One of my students attends a progressive and innovative local school, and this summer he had to do a passion project.  There was some sort of abbreviated "passion defining" process the school required that he went through online with me, and while answering these questions about his "passion" I had a running conversation with him.  His initial passion was basketball, for which I said measuring and executing passion in a meaningful way this summer doing basketball would be challenging. I offered him cooking as another idea, and his eyes lit up and he said, "I can do that. I want to try that."

For a couple of weeks, he and I did some cooking together, and mostly I would leave him in my kitchen with some instructions and a recipe that we had chosen together, and he would try and execute it to the best of his ability. I would often be teaching while he would be prepping ingredients and then in between sessions I'd pop my head out and check to make sure things were going well.  A part of the reason why I was excited about his cooking was his ability to directly impact his own family - with two working parents with busy schedules, meals at home were hurried and in short supply.  A part of his focus was being able to alleviate some of the pressure on his parents to provide meals. We did BBQ chicken, salad, grilled corn among our dishes. (extra side benefit for me - he cooked, my family ate too!)

We also worked on a chowder.  I was in midst of some experimentation of flavors like shrimp and corn and asked if he might want to help out and he came over and we made simple meal of chowder and to be served with crusty bread.  (again my family benefitted)  The chowder is so simple and easy and yet so satisfying and delicious it's hard not to love it.  It comes together quickly with some straightforward ingredients and becomes an elegant and scrumptious meal.  Our entire family (minus the dairy allergy son) loves it and we have it fairly often as a light dinner on its own or part of a larger meal. Enjoy!

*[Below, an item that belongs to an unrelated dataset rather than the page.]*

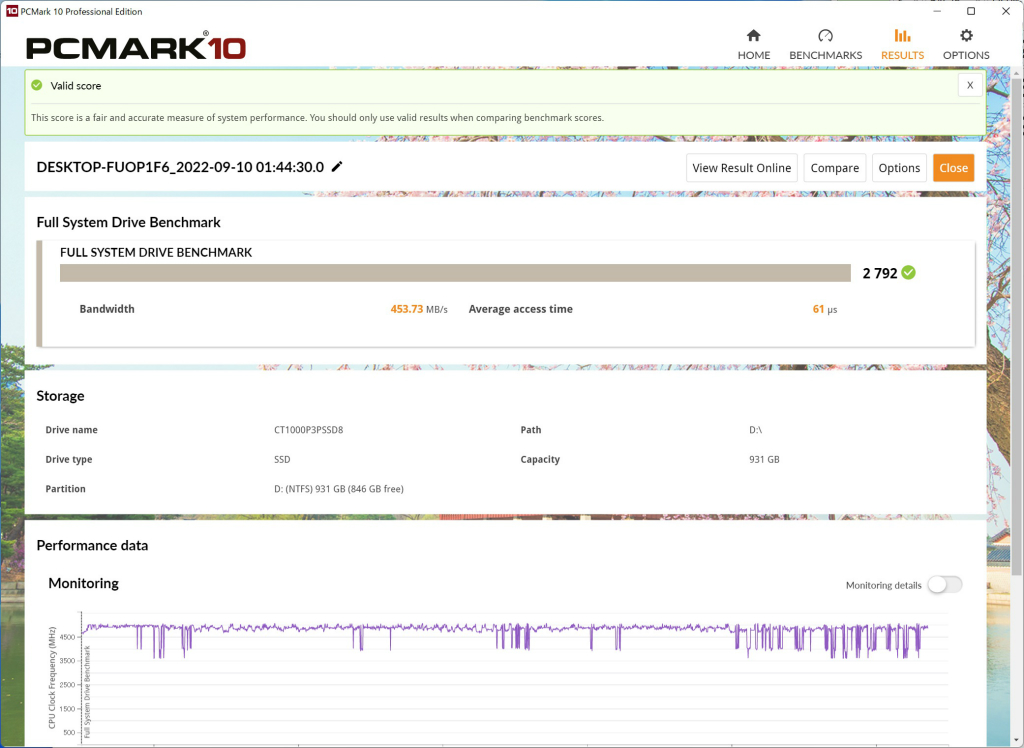The image size is (1024, 748).
Task: Open the Options gear icon
Action: click(966, 35)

P.S.  I'm happy to say that this project has made him excited about cooking for his family and given him motivation to cook more for his family.

Shrimp and Corn Chowder
Serves 4 as a main course, 6 as a first course

Ingredients
1 tablespoon unsalted butter
2 slices of bacon, chopped into small pieces
2 cups corn kernels (fresh off the cob is best, but go ahead and use canned or frozen if that is what you have available - reserve cob if you are using fresh corn))
3 scallions, finely chopped, both green and white parts
3 garlic cloves, finely minced
½ teaspoon crushed red pepper (less if you’re worried about it being too spicy)
4 tablespoons flour
4 cups dashi stock, fish stock, shrimp stock or some clam juice mixed with water
¼ cup creme fraiche or heavy whipping cream
1 ½ lbs peeled and deveined shrimp, cut into nice bite sized pieces

Method
In a heavy saucepan over medium high heat, melt butter and cook bacon until golden brown, about 4 minutes.  Add corn, scallions, garlic, and crushed red pepper and cook, stirring frequently until corn is crisp tender, about 4 minutes.

Add flour all at once, and cook, coating all the ingredients in flour another minute.  Add stock all at once, and if you have the corn cobs, add corn cobs for extra corn flavor.  Cook until thickened, about 4 minutes.  Season with salt and pepper.

Remove corn cobs (if you used) and add shrimp and creme fraiche and cook until shrimp is pink and opaque, about 3 to 4 minutes.

Serve warm, with a garnish of scallions if desired.